With Dearie, that was mostly upbeat, along with the tempi, which were everywhere maintained according to my inbuilt metronome, and indicative of how faithfully Klewin had studied and absorbed the Dearie oeuvre. It was established with Let Me Love You and Try Your Wings, and quickly settled into Dearie’s sometimes bitter-sweet reflections on life and love. Klewin had mastered the difficult musical task of enunciating the words while phrasing the vocal line exquisitely, now and then scatting in the same way as Ilett deserted single-note paths for those sliding octaves.

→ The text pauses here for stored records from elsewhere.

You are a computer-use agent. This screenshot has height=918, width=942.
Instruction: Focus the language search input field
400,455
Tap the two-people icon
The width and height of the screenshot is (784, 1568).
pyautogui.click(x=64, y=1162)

Before Blossom’s Blues, Klewin acknowledged the presence of Votino, a Neapolitan depping for the quintet’s contrabass regulars Riaan Vosloo and Chris Jones, and playing in the band for the first time. It was also a recognition of another Dearie associate, Ray Brown, who once performed The Riviera (also played here) in a duo with  Dearie. It was at the ballad tempo of How Will He Know that Klewin reduced the personnel to herself and Moore. Dearie chose standards, such as I Won’t Dance and Harold Arlen’s Down With Love (words by E. Y. Harburg), that fell in with her sometimes lightly mocking persona. Votino took a solo on When In Rome – what else? –  and traded with Brown on Johnny Mercer’s My New Celebrity Is You.

The Klewin band made the paying of respects to Dearie, who was not a major jazz figure, celebratory rather than laboriously dutiful. It’s what jazz musicians can do without following to the letter how the objects of their devotion sounded. Imitation and sincere flattery are bound by cliché, but Dearie didn’t require flattery any more than Klewin was likely to confuse it with admiration. A classy act.

Victoria Klewin Quintet – Denny Ilett (g); Dan Moore (kyb); Pasquale Votino (b); Matt Brown (d). Black Mountain Jazz, Abergavenny, 29 September 2019.